● Brief 1
Answer these questions about the comment thread on Google's logo:
(a) About how many tweets about the logo did one commenter say they saw that day?
(b) Which music video did the new logo remind one commenter of?
(c) Which browser and device does the commenter who dislikes the fading-in links use?
● Brief 2
Resume the comment thread about Google's logo after its last comment.

● Excerpted text
- Opening Delimiter -

I surprised they screw with their logo as much as they do. I know for a fact this confuses the heck out of less technically savvy individuals.


I'm not... I must have seen about 100 tweets today from people talking about the logo, plus stories on social news sites like HN and Reddit etc.

It's a genius idea because the frequent changes are enough for some people to keep Google.com as their homepage and it gets people talking about Google as well.


It's really cute and clever, and if my grandmother has used Google today, she was probably overcome with fright that she had broken something.


Really interesting (at least a few drinks into the night). I tried to click on the logo (obviously to no avail).

Anyone know if it has any deep meaning?


I really wanted to click on it, which was very frustrating.

Usually when there's a new logo you can click on it and instantly find out why it's there.


That Google engineers are bored?


That they have a new toy to play with. It looks to me like the part of the Arcade Fire video where the birds are flying away from your mouse cursor.


I don't like their links fading-in (I could click faster on, say, language tools if I had not to wait). Now they make my browser choke (firefox on netbook, cpu in powersave).

- Closing Delimiter -

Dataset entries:
- Opening Delimiter -

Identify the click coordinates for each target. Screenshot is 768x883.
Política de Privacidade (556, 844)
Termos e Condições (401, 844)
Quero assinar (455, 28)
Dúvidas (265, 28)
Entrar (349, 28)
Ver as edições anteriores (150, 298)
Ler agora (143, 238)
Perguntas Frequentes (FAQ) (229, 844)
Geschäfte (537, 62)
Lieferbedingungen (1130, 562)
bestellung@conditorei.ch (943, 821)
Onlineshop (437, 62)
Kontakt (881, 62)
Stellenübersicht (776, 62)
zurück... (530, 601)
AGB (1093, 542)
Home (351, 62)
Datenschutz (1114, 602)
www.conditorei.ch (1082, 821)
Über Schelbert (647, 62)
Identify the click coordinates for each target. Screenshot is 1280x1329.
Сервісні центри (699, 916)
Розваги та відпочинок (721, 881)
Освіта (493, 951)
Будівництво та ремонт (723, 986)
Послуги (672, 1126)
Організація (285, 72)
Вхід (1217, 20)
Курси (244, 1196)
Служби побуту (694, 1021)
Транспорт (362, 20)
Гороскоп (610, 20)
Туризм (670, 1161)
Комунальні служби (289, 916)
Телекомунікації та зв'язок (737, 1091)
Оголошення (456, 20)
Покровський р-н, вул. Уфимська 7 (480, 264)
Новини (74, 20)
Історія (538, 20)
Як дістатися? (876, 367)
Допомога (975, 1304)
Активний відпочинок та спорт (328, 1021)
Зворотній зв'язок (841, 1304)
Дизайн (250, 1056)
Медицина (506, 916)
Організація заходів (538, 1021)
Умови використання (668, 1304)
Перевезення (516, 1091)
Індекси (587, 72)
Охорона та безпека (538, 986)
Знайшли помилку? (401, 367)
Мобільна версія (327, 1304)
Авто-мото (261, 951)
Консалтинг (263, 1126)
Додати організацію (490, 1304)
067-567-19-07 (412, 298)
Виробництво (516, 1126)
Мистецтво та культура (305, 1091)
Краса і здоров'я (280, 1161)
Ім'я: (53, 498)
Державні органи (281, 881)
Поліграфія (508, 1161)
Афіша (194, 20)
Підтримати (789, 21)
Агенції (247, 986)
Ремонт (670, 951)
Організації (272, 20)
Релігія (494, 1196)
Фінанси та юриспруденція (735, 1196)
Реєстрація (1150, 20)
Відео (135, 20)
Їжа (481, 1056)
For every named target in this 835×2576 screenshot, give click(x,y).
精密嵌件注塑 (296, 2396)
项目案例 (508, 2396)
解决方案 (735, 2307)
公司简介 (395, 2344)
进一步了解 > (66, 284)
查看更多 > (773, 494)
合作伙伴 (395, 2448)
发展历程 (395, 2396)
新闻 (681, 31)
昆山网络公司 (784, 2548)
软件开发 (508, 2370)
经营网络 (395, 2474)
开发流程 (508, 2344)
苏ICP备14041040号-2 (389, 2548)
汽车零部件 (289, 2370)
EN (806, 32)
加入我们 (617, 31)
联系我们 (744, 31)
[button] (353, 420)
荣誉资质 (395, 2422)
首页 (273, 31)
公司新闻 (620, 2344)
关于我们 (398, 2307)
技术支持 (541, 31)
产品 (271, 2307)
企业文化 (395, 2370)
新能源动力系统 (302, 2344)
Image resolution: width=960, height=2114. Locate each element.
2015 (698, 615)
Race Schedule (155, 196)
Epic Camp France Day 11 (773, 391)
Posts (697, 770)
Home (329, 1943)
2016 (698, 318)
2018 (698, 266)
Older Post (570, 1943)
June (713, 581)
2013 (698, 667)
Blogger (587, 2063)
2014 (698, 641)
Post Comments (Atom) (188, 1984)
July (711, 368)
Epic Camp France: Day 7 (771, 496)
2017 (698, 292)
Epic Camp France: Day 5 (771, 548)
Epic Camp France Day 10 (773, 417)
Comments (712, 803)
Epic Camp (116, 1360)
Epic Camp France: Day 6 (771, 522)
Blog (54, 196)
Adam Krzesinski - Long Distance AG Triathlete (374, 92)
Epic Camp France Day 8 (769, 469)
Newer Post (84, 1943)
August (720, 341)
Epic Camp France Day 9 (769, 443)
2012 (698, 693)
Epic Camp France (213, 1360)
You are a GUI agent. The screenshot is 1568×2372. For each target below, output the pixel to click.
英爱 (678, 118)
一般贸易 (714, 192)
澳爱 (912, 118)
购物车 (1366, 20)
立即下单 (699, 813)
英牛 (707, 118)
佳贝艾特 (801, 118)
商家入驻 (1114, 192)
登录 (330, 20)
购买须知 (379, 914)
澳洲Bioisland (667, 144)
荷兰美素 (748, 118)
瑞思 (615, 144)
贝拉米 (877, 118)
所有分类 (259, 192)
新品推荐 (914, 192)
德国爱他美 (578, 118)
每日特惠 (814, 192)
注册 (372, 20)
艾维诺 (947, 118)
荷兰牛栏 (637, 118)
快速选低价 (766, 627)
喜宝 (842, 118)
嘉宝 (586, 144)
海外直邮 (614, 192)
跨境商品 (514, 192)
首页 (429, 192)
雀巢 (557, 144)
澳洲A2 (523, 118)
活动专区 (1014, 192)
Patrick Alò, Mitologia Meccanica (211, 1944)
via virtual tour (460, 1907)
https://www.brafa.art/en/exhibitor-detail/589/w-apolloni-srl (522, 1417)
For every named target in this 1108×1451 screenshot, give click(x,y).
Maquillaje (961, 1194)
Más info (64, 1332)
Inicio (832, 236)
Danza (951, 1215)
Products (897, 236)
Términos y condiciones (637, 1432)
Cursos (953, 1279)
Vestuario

- Closing Delimiter -

● Answer 1
(a) About 100.
(b) The Arcade Fire video, in the part where birds fly away from the mouse cursor.
(c) Firefox on a netbook.

● Answer 2
any way to direct-link to it? I think it might not show up for non-US locations. certainly nothing to see on google.co.jp


http://www.google.com/ncr should take you to google.com rather than a local search such as google.co.uk. However, I still don't see anything with Chrome or Firefox when trying this.


Tried to think of a way before I posted it but couldn't come up with anything. I would happily change the URL if somebody knows how to direct link.


As somebody above says, http://www.google.co.uk works :)


hmm.. a clever trick for non-chrome users to realize how slow the javascript in their browser is?


If we're playing that game, I suspect the reason it doesn't show up in Opera is that Opera's JS engine is faster. ;-)


I've been developing a Javascript intensive bookmarklet for the past month or so. It works on FF, Chrome, Safari, even IE6. But on Opera, I cannot figure out why it behaves so glitchy. Sometimes it works, sometimes it doesn't, but it never, ever shows me any errors. Maybe this has to do with the fact that it caches things even when you tell it not to. In addition to that, AFAIK there's no way to deselect text (without breaking other things), which makes developing drag and drop pretty much impossible on it. It's "developer tools" show you a big list of "errors" which are mostly it knit-picking various CSS properties things that it doesn't support, like rounded corners for example.

Perhaps I'm wrong. Maybe my code is getting run perfectly, but it's just happening so blazingly fast that it doesn't affect anything at all. In which case, I'd still give Opera the big "fuck you" that I'm feeling after writing this.

But hey, when you open a new tab it animates.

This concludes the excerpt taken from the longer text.